A escritores como Roy Galán podemos contestarles que no le exigimos a Audiard ser mexicano. Habría que evitar, también, caer en las trampas de la identificación. Pero, sin duda, podemos criticar a un director que, con todo el exotismo del realismo, coloca a la idea por encima de las vivencias de sus personajes, de los hombres, de la más elemental dignidad humana. Sobre todo porque este arte no es más que una artesanía aburrida y gastada por su falta de imaginación. Audiard puede vernos, como a los árabes o a los Tigres Tamil, desde arriba, como piezas en los esquemas perfectamente explicables de su mente. Puede pensar, con toda la falta de elocuencia de su cámara inquieta, de realismo a ras de piso, que la vivencia terrible de lo humano está ahí, inamovible, en todo lo que le es ajeno, en la tierra de los bárbaros, con sus lenguajes incomprensibles, inarticulados como los cantos de los pájaros. Las barbaridades de la periferia de la civilización, observadas desde una torre de marfil, como un espectáculo cruel, pero necesario y siempre colorido.

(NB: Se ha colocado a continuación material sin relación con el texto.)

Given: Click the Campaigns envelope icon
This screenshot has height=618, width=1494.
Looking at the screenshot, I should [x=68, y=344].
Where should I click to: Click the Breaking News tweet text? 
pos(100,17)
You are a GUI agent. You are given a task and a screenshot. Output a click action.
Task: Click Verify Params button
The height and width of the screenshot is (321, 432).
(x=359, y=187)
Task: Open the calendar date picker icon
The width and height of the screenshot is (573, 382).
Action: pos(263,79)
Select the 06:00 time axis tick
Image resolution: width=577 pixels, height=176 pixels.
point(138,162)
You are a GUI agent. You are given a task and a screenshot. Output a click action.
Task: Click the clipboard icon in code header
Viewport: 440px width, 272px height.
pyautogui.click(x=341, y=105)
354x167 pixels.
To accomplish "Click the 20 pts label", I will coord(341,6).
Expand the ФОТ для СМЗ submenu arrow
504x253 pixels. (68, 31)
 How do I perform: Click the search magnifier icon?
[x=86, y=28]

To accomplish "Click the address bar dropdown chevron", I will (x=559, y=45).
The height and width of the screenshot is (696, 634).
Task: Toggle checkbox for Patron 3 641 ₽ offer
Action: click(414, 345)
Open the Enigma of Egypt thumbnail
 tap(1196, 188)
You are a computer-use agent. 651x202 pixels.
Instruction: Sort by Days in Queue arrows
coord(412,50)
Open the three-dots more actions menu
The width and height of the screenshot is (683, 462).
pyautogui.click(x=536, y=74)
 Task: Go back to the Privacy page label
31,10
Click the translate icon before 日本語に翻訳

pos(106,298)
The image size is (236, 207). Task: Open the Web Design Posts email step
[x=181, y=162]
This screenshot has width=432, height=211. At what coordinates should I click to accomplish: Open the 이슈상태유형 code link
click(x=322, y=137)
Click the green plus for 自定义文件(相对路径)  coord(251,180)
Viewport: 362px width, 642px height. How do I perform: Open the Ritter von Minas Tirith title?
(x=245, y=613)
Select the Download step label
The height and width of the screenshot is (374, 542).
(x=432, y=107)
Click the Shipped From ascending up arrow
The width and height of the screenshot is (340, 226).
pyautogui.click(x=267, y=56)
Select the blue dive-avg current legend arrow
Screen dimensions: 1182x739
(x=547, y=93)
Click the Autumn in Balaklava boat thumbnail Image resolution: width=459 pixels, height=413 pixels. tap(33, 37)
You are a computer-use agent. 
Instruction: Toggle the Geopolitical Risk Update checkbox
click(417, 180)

El western y las películas de crimen que tanto admira Audiard tienen la capacidad dialógica de la duda moral. El bueno, el malo y el feo, no lo son por naturaleza. El ladrón irremediable y el asesino en la sombra son algo más que su fatalidad. Los relatos que hacemos, finalmente, tienen un valor liberador porque nos dicen que somos algo más que lo que dicta la naturaleza: somos la capacidad de vernos en los otros, de reinventarnos, de imaginar que otro mundo es posible.